Aged 22, 16 and 14 respectively, there is not much that my three children agree on. But there’s one thing on which they hold a unanimous opinion. The family holiday has to be an exciting diving destination or they will make bleating noises and want to do their own thing.
For 15 years, scuba diving has been seen as an elitist, exotic, adventure sport meant for the idle rich or the adrenaline junkie. But now it’s rapidly becoming popular among the middle class as a great choice of family holiday – provided, of course, that the family is outgoing and outdoorsy.
When I began diving, it was purely by accident. I had gone to Mauritius on a business trip and ended up on a small boat on a rough sea. That’s because I had accompanied some diver friends out of curiosity, to see what they were doing. It was a slightly squally, cloudy day, with hints of rain. The sea was cresting with white horses and as my friends began disappearing into the ocean one by one, I started feeling extremely sea sick.

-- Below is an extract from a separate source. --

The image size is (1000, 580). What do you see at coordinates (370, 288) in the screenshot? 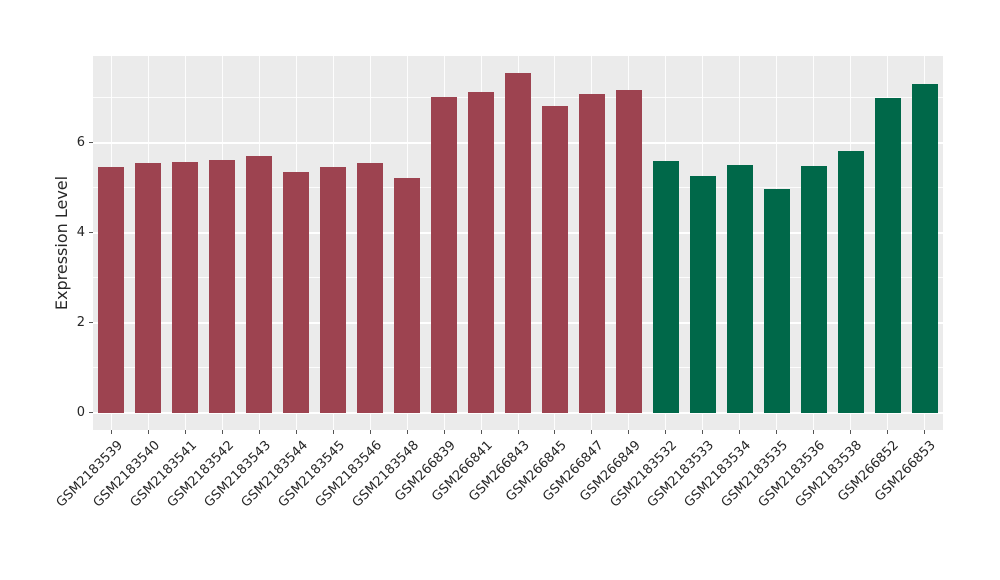
I see `bar-GSM2183546` at bounding box center [370, 288].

Looking at my queasy appearance, the boatman advised me to put on a mask and fins and get into the water because, he said, I’d be less sea sick. He was right. And the mask and fins opened up an amazing world for me. I was determined to dive.
The next morning, I convinced Hugues Vitry, an instructor from Blue Water Diving of Trou aux Biches, to take me and my friend Pradeep Upoor for a handheld introduction to diving. So at 6.30 on an overcast and cold morning, there we were: in a boat in the middle of the ocean, learning hand signals that signified ‘I’m okay’, ‘I’m not okay’, etc. It was at that moment that Pradeep confessed he couldn’t swim! “Shit,” I thought in disgust. “Now the instructor’s going to take us back for sure.”
But all the instructor did was look at Pradeep and say: “Trust me and whatever God you pray to! Now, let’s go!”
Twenty minutes later, Pradeep and Hugues surfaced, beaming. All Pradeep could say was “Fantastic!” Which meant I couldn’t chicken out now. So I rubbed Ganpati’s stomach vigorously (he hangs around my neck on a gold chain) and took the ‘dupkee’. Then, all I could hear was my heart pounding, my breath hyperventilating and me struggling not to panic.
But the apparatus actually worked! I couldn’t believe it. It took me 15 minutes to calm down, and by that time I had already used up most of my air. Still, I started noticing things around me. The fish, the coral and, at a distance, something white fluttering in the water.
I made wild gesticulations to attract the instructor’s attention. He pushed me gently towards the object and communicated with his eyes. “Go get it, boy,” he seemed to be saying. So I struggled across and discovered it was a Quran.
I clutched my prize to my chest and resurfaced in a welter of bubbles, excitement, and a need to talk. This was in 1990. Three years later, my wife and I discovered Lakshadweep on a map and, against all odds, set up the first diving school in India on Kadmat Island in 1995. The island is 100 per cent Muslim (thanks to the Quran).
Having started the diving school on Kadmat and Bangaram Islands, they became our second home. And though it’s been 20 years since I first went into the water in Mauritius, I still remember Hugues Vitry’s words: “Melt your body into the ocean and become one with it and you will become as powerful as the ocean itself.”
India’s Neptune Factor
Some of the best places to dive are the Lakshadweep Islands and the Andaman Islands. Accommodation in the Andamans can start at Rs 200 a day for a beach ‘lean-to’ and go up to Rs 6,000 per room per night in a resort. Higher-end accommodation is limited.
These are pure coral islands, each no bigger than 2.5 sq. km. Since they are very little dived, the fish life is not shy but curious. The water is crystal clear and the lagoons safe.
The Andamans are volcanic islands rising out of the sea. The diving is spectacular when the weather is good. Visibility under water is sometimes not very clear, but you can see Manta Rays and Barracudas.
Take the plunge
The latest craze among certified and experienced divers is the Liveaboard – essentially a well-appointed passenger boat that carries from 12 to 20 divers, fully equipped to cater to anybody's diving needs. It has air-conditioned cabins, attached toilets and a spacious lounge with lots of upper deck space to laze around on, soaking in the sun.
The Liveaboard diving boat is free to sail to any destination within 150 km of the shore, and has access to virgin reefs and hidden banks inaccessible to land or island-based diving set-ups.
The cost can range from US $180 to $350, per head per day inclusive of all meals and a minimum of three dives a day. Most Liveaboards expect you to bring your own mask, fins, regulators, BCD (buoyancy control devices). But they provide unlimited tank refills, weight belts and weights.
Some of the best places to go on a Liveaboard are the Maldives (especially off-season), the Red Sea, Indonesia, Malaysia, Thailand and the Andamans. (In the Andamans, you will have to take a Thailand-registered Liveaboard, as the Indian authorities have yet to permit small, specialised passenger boats dedicated to ocean research and diving to carry the Indian flag.)